任务要求
• A. 请改写这段数据读取代码中从含有“# head_length为”的那几个字开始、到“dms = int.from_bytes(data,byteorder='big')”为止的部分，并将其中的“dimension_cnt”一律换成“dim_count”。
• B. 根据这段数据读取代码的注释，训练集中有多少条数据？

文本节选
⁂
In [50]:
import numpy as np
import matplotlib.pyplot as plt
import math
import random
train_img_path = "./train-images.idx3-ubyte"
test_img_path = './t10k-images.idx3-ubyte'
train_label_path = './train-labels.idx1-ubyte'
test_label_path = './t10k-labels.idx1-ubyte'


# head_length为数据头文件的大小（头文件包含了该数据集的一些基本信息，如每条数据的维度多少，每个维度的大小等）
# sample_count记录了该文件包含了多少条数据--训练集中有6万条数据
def get_head_info(filename):
    dimension = []
    with open(filename,'rb') as pf:
        data = pf.read(4)#获取magic number
        magic_num = int.from_bytes(data,byteorder='big')#bytes格式大尾端模式转换为int型
        dimension_cnt = magic_num & 0xff #获取dimension的长度,magic number最后一个字节
        for i in range(dimension_cnt):
            data = pf.read(4)  #获取dimension数据，dimension[0]表示图片的个数,图片文件中dimension[1][2]分别表示其行/列数值
            dms = int.from_bytes(data,byteorder='big')
⁂
数据片段
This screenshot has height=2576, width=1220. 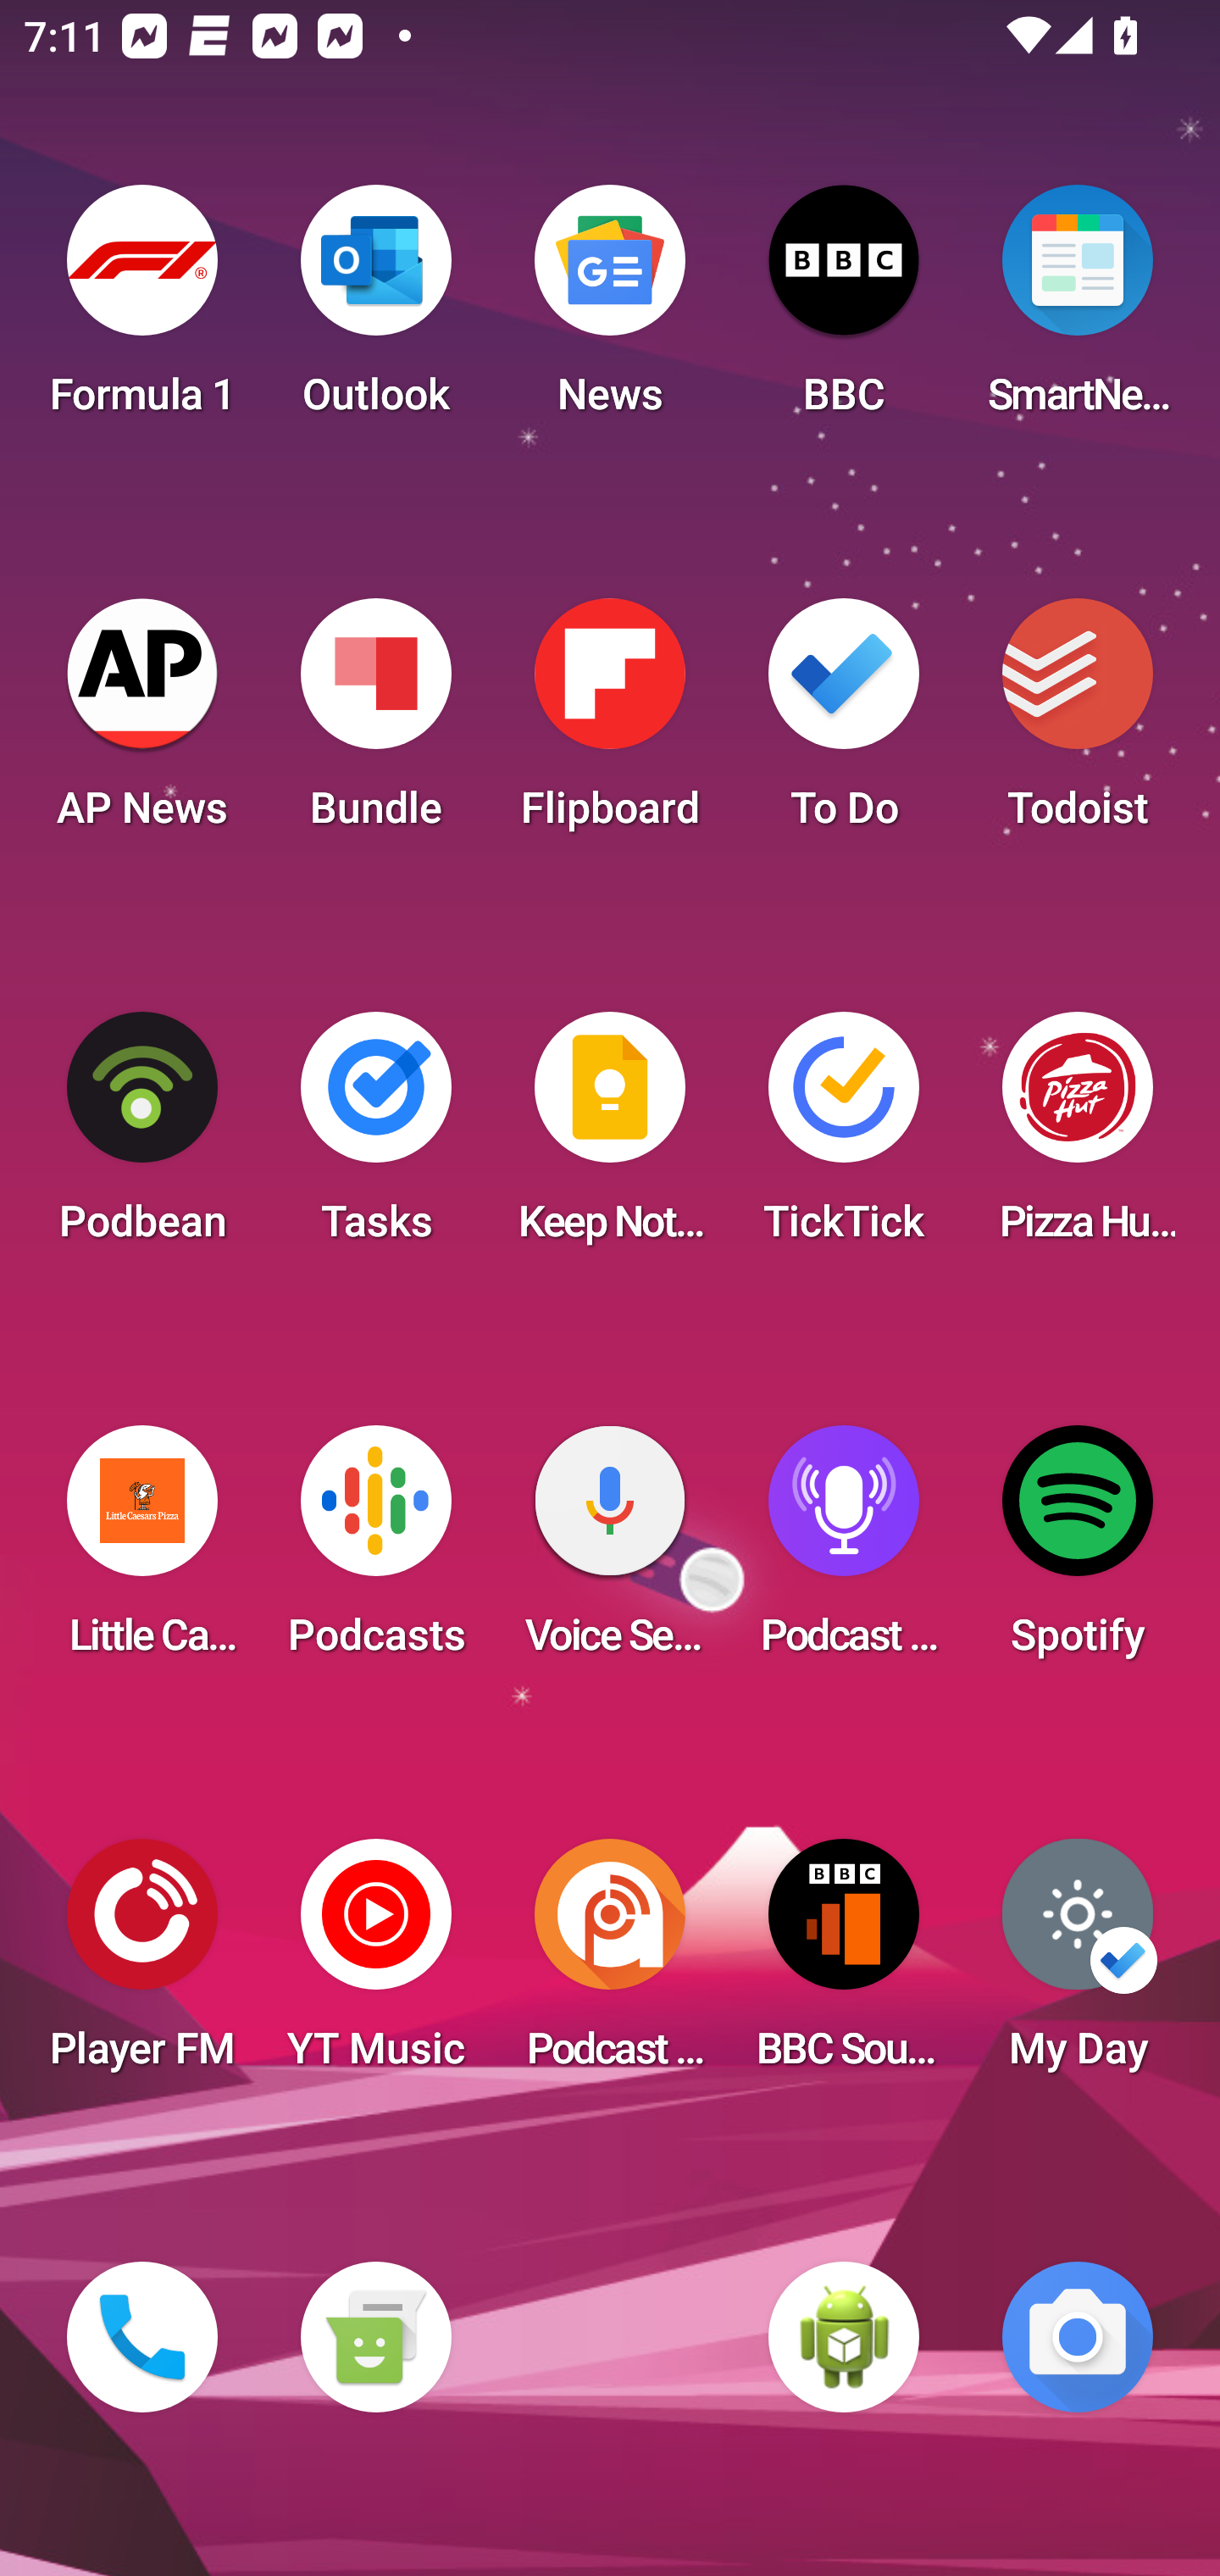 What do you see at coordinates (844, 1964) in the screenshot?
I see `BBC Sounds` at bounding box center [844, 1964].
⁂
回答
• A.
# head_length为数据头文件的大小（头文件包含了该数据集的一些基本信息，如每条数据的维度多少，每个维度的大小等）
# sample_count记录了该文件包含了多少条数据--训练集中有6万条数据
def get_head_info(filename):
    dimension = []
    with open(filename,'rb') as pf:
        data = pf.read(4)#获取magic number
        magic_num = int.from_bytes(data,byteorder='big')#bytes格式大尾端模式转换为int型
        dim_count = magic_num & 0xff #获取dimension的长度,magic number最后一个字节
        for i in range(dim_count):
            data = pf.read(4)  #获取dimension数据，dimension[0]表示图片的个数,图片文件中dimension[1][2]分别表示其行/列数值
            dms = int.from_bytes(data,byteorder='big')

• B. 6万条。